Dataset entries

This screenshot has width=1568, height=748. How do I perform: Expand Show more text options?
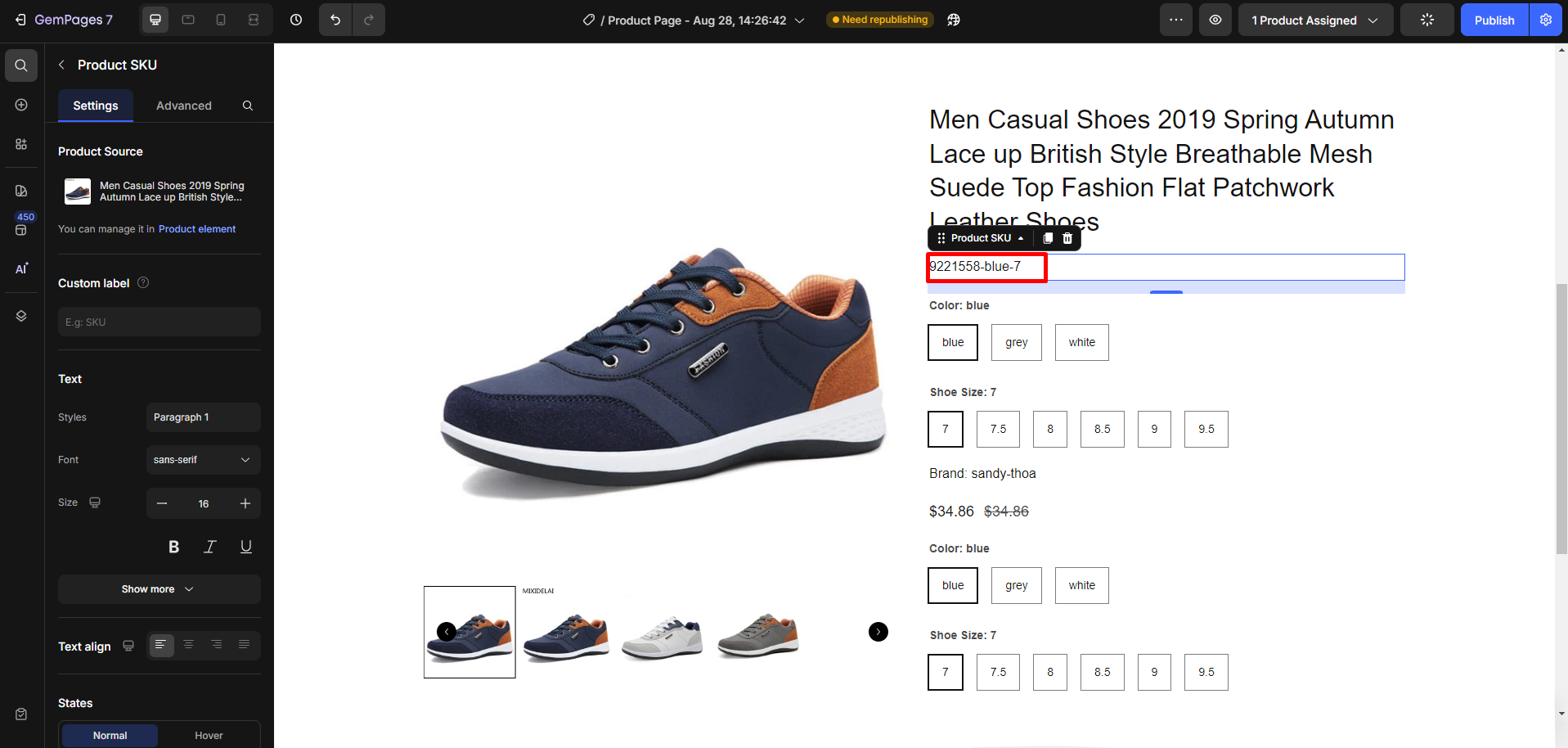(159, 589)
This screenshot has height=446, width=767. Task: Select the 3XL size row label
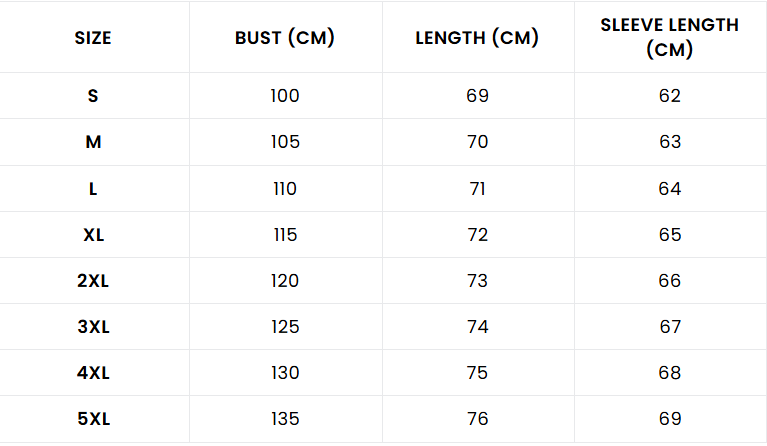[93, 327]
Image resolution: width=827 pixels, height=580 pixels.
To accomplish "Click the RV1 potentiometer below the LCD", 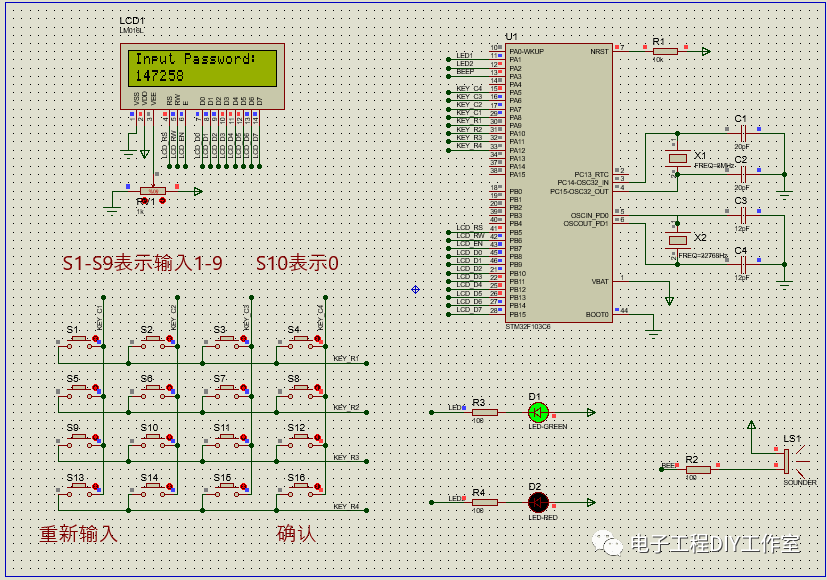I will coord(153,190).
...
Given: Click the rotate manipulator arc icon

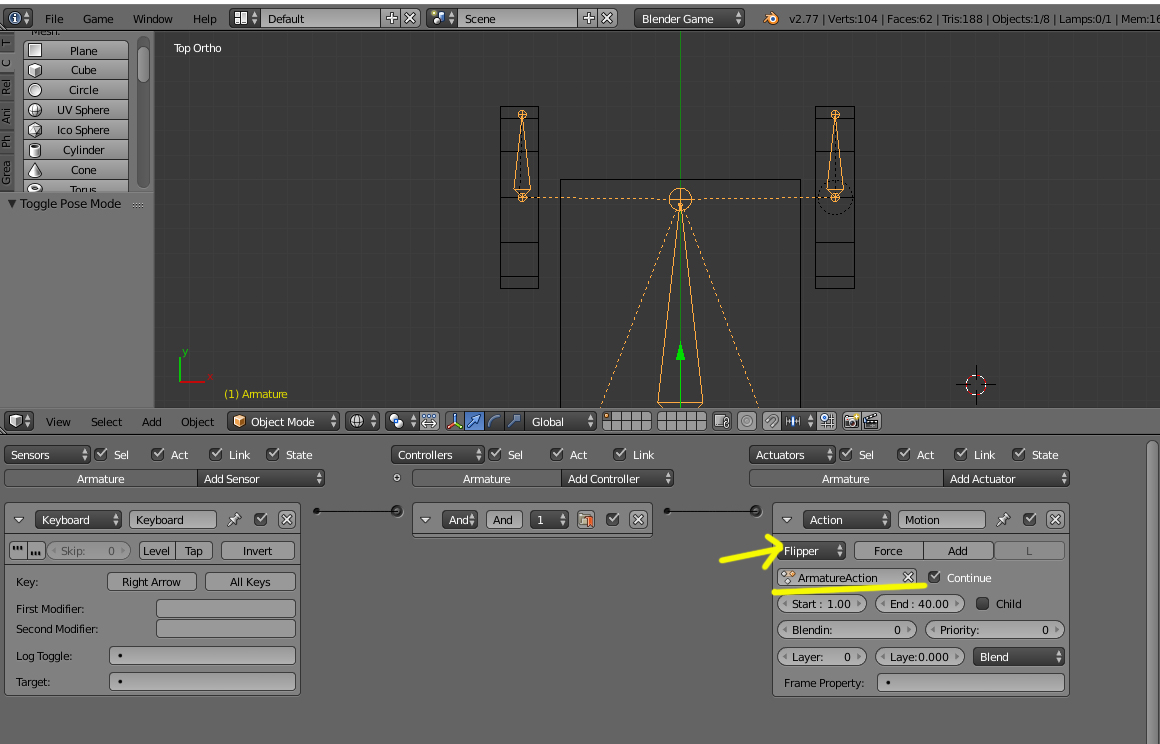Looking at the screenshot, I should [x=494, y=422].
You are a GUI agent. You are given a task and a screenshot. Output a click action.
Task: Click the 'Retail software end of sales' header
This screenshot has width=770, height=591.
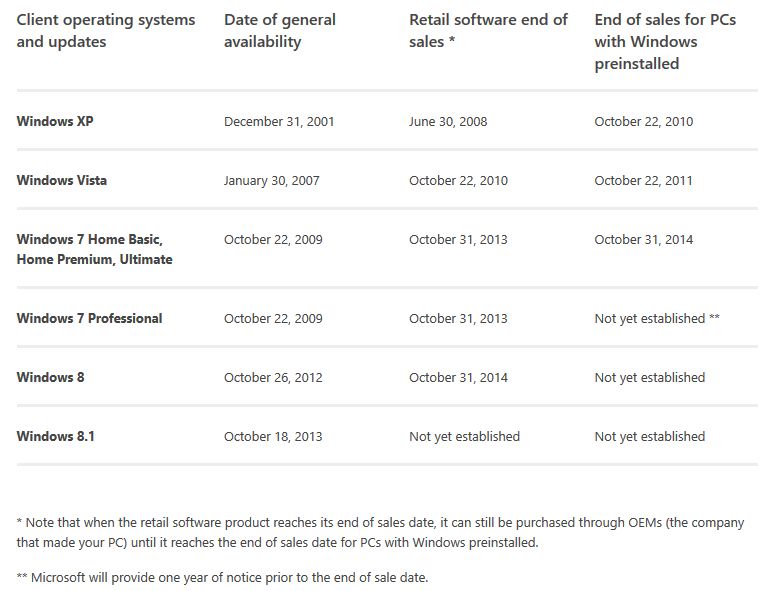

**TASK GOAL**
Nothing outside the stretch above, from the line with "Given: Click the rotate manipulator arc icon" through the line with "This screenshot has width=770, height=591.", is set down. Transcribe that stretch exactly, ends included, but not its pictures.

**ANSWER BOX**
Given: Click the rotate manipulator arc icon

Looking at the screenshot, I should [x=494, y=422].
You are a GUI agent. You are given a task and a screenshot. Output a click action.
Task: Click the 'Retail software end of sales' header
This screenshot has width=770, height=591.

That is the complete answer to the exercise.